En l'occurrence, le coupable, géologue de son état,
avait pu se procurer très légalement les sources
de césium sous le prétexte de prospection de minerai.
Bailey et Wukasch en déduisent que les procédures
de contrôle et d'octroi de ces sources sont sans doute trop
libérales. Ils concluent enfin: "Les lois pénales
actuelles sont-elles adéquates, dans la mesure où
des affections mortelles (leucémies, cancers) consécutives
à l'irradiation peuvent apparaître des années
plus tard, transformant en meurtre à retardement une affaire
jugée comme coups et blessures volontaires ?"
D'autres cas ont été rapportées
En France:
17 mars 1965 - Atelier des matériaux
irradiés de Chinon
La poignée de la porte de la chaufferie, endroit fortement
fréquenté par le personnel, a été
contaminée, volontairement semble-t-il. 51 agents ont été
atteints d'une contamination corporelle.
1978 - La Hague
"Il était toujours sur mon dos. Pour me venger,
j'ai simplement voulu lui créer quelques ennuis de santé."
Nous sommes en mai 1979, et Noël Lecomte, qui travaillait
à l'atelier de dégainage des combustibles irradiés
à l'usine de La Hague, vient d'avouer ce qui constitue
dans les annales de la police la première tentative de
meurtre radioactif en France et peut être dans le monde.
En juin 1978, ce criminel innovateur et avant gardiste dérobait
trois «queusots» - bouchons en inox des tubes qui
contiennent l'uranium des combustibles - qu'il emballait et déposait
sous le siège de l'automobile de son supérieur,
Guy Busin. Radioactifs par activation, ces trois bouchons allaient,
des mois durant et à son insu, infliger à leur victime
la dose assez considérable de 10 rads à l'heure
chaque fois qu'il conduisait sa voiture. Guy Busin eut - heureusement...
- un accident, en novembre 1978, qui mit le véhicule hors
d'usage. Son irradiation fut ainsi interrompue. C'est seulement
au printemps suivant que, désireux d'aller récupérer
quelques pièces sur l'épave, il découvrit
le maléfique colis. Il se souvint alors avoir été
victime par le passé de menus sabotages - sucre dans l'essence,
acide dans l'huile, etc. - mais fut consterné d'apprendre
que son ou ses ennemis avaient pu aller aussi loin dans la malveillance.

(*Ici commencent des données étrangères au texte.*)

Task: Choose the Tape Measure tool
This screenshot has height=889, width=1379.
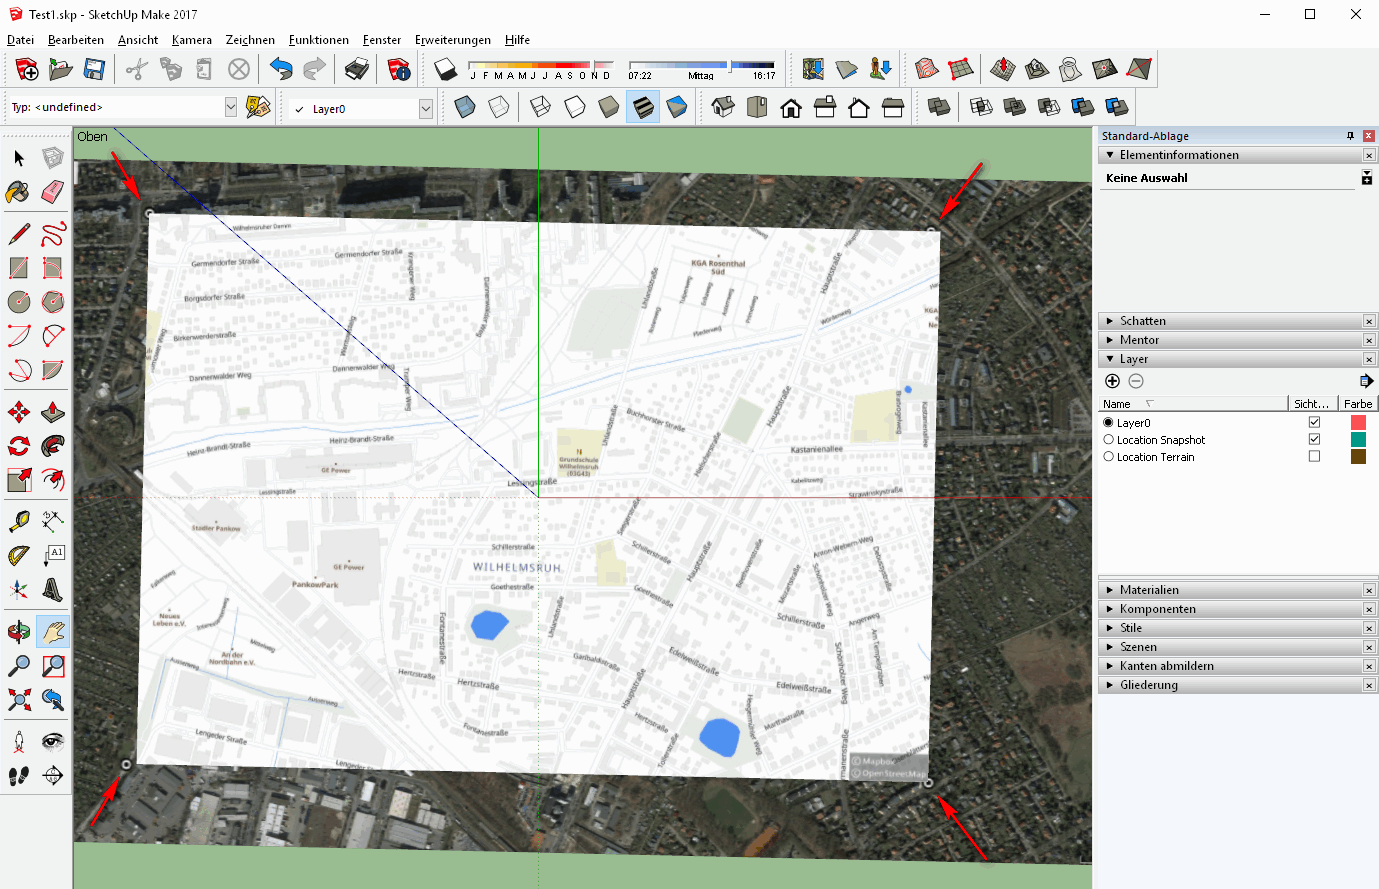Action: coord(18,521)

Il se souvint aussi que depuis plusieurs mois il souffrait d'une
grande fatigue générale, attribuée a posteriori
à cette irradiation qui aurait pu le tuer sans son accident
providentiel.
Par son cadre - le centre de La Hague - et par son objet - démasquer
le premier apprenti meurtrier par radioactivité - , l'enquête
menée par la police de Cherbourg fut assurément
très insolite. Elle devait aboutir à l'arrestation
de Noël Lecomte et à son inculpation pour «tentative
d'empoisonnement». En effet, le vieux Code Napoléon
n'avait évidemment pas plus prévu le meurtre radioactif...
Aux Etats-Unis, une plainte a été déposée en 1995 par une scientifique, enceinte au moment des évènements, pour empoisonnement volontaire par du phosphore 32.
Une publication russe fait état d'au moins quatre cas d'actes criminels utilisant des sources de rayonnements gamma, dont trois pour lesquels la source avait été placée sous le siège de la victime [Krasniouk, 2004]. Ces quelques cas constituent en fait des actes criminels isolés, motivés par le désir de vengeance.
Enfin, l'assassinat à Londres de l'ex-agent russe Alexandre Litvinenko à l'aide de polonium 210. A la suite de l'introduction de ce radionucléide émetteur Alpha, d'activité spécifique élevée, dans une boisson, la victime est rapidement tombée malade puis est décédée à la suite de la défaillance de plusieurs organes et tissus (rein, coeur, moelle osseuse).
Suicide
1972 - Bulgarie: suicide par exposition à une source radioactive. Plus de 200 Gy à la poitrine.
1960 - URSS: suicide par exposition à une source radioactive. Un individu se suicide en s'exposant à une source de césium 137. Il reçoit 15 Sv.